The Nelson-class turret configuration had one main reason in particular – reducing the need for a bulky (and heavy) armor belt. With all the guns and their associated ammo racks in one section of the ship, only this section required extensive armor protection.
However, it came at a price – it limited the entire arc of destruction of the battleships. The lack of a turret at the rear meant the ship could not fire behind herself and turret X (the turret closest to the bridge) could not fire forward as it would hit the next turret in line.
In fact, this was more of a design “flaw” than the lack of a rear turret, as British battleships often gave chase instead of turning their tail and fleeing the enemy. As evidenced by the famous sinking of Bismark during World War II.
There was also another problem with the X turret – it was impossible to reasonably fire into the rear high rise (40 degrees). This is because the explosion often caused significant damage to the bridge windows with the potential to cause serious or fatal injuries to the bridge crew. Even the toughened glass could be shattered by the force of the gun.
Another problem, though not related to the Nelson-class battleships, was the guns themselves that were “essential” for these ships. The 16-inch Mk1 gun of choice had a high muzzle velocity, but was never as reliable as the older 15-inch (38.1 cm) Mk1 guns that preceded it. This led to serious problems including increased wear and, perhaps more importantly, a decrease in rate of fire over time.
the 15-inch (38.1 cm) Mk1 could be reliably fired once every 25 seconds, but the 16-inch (40.6 cm) Mk1 was only able to fire every 45 seconds.
Some problems so far, but not entirely the fault of the Nelson-class designers.
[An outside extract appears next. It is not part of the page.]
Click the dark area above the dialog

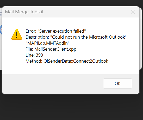click(71, 3)
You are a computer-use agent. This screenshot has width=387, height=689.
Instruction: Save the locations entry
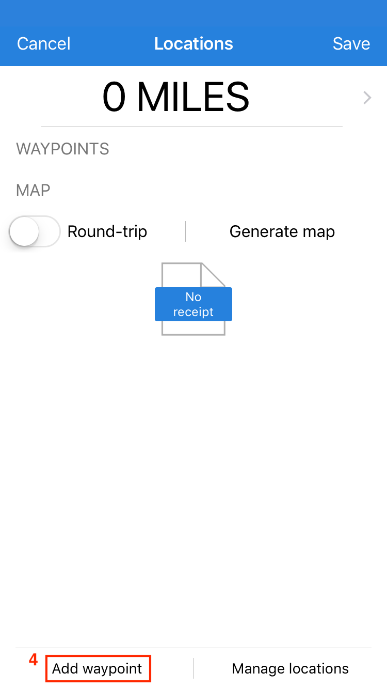point(351,44)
They had to be content with what they had to do to make their design fit very strict specifications.
However, there was one serious problem with this class of battleships – lack of speed. By going full throttle, these ships were actually able to maintain a maximum speed of 23 knots.
To put this into perspective, the American Iowa-class battleships were able to reach speeds of 35 knots (although this could only be maintained for a few hours), and the famous battleships Bismark and Tirpitz could reach speeds of around 29 knots.
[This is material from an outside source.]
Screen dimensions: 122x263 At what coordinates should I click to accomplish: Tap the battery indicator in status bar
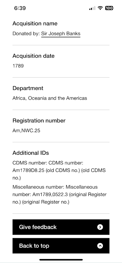(x=109, y=8)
In the 1920s, when these battleships were designed, the most advanced boilers available were the so-called Admiralty cauldrons.
So, were these ships a failure?
No, not really. At the time they were built, they were arguably one of the best warships on the water, but technological advances prior to WWII effectively rendered them obsolete.
That being said, they still proved to be very effective warships and served in many theaters during the war. To the extent that repairing them after the war was too expensive, so they had to be scrapped shortly thereafter.
This and the age of the battleship came to an end during World War II.